:: Material provided
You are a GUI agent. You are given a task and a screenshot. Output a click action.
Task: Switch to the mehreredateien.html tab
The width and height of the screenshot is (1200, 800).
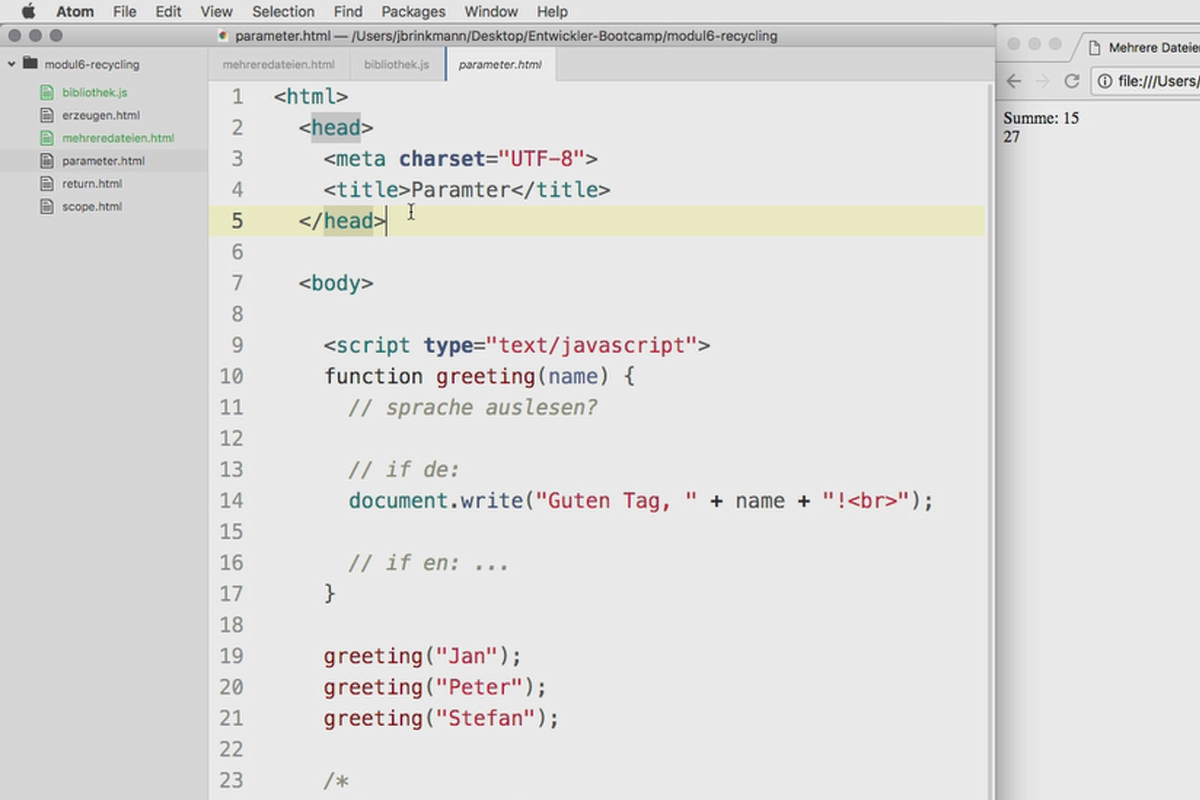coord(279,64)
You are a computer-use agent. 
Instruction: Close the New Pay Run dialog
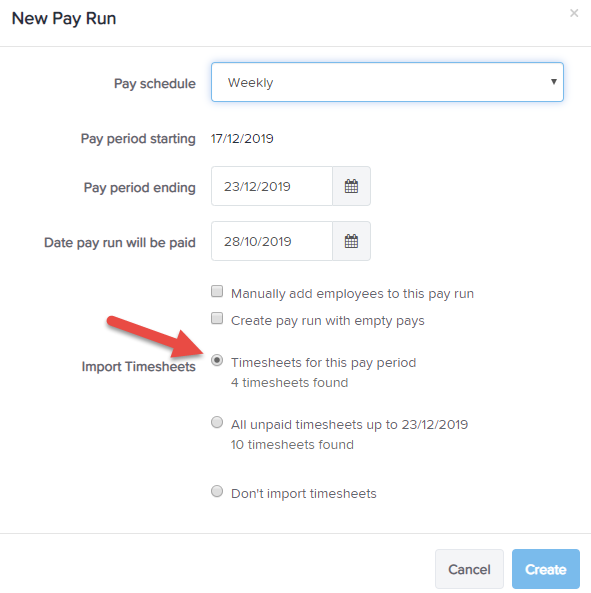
::::
--- What you should do ---
Write out exactly, please, the lines that start at the one containing "The width and" and run through the final line of the entries, both included, leaving pictures out.

--- Response to this exercise ---
The width and height of the screenshot is (1200, 800).
coord(279,64)
You are a computer-use agent. 
Instruction: Close the New Pay Run dialog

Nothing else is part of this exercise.